• **Task brief**
Please retype the listing below, matching every line exactly.
=== Section Start ===
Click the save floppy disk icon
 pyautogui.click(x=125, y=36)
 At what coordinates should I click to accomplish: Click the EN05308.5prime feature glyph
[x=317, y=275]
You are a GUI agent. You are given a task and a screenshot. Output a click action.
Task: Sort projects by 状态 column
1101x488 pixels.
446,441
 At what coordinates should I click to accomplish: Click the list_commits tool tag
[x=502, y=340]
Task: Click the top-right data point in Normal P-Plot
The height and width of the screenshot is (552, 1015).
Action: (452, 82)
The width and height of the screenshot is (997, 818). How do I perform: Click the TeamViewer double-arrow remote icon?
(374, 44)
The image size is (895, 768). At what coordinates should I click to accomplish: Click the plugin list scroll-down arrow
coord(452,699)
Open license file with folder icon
=== Section End ===
• **Output of the task**
Click the save floppy disk icon
 pyautogui.click(x=125, y=36)
 At what coordinates should I click to accomplish: Click the EN05308.5prime feature glyph
[x=317, y=275]
You are a GUI agent. You are given a task and a screenshot. Output a click action.
Task: Sort projects by 状态 column
1101x488 pixels.
446,441
 At what coordinates should I click to accomplish: Click the list_commits tool tag
[x=502, y=340]
Task: Click the top-right data point in Normal P-Plot
The height and width of the screenshot is (552, 1015).
Action: (452, 82)
The width and height of the screenshot is (997, 818). How do I perform: Click the TeamViewer double-arrow remote icon?
(374, 44)
The image size is (895, 768). At what coordinates should I click to accomplish: Click the plugin list scroll-down arrow
coord(452,699)
Open license file with folder icon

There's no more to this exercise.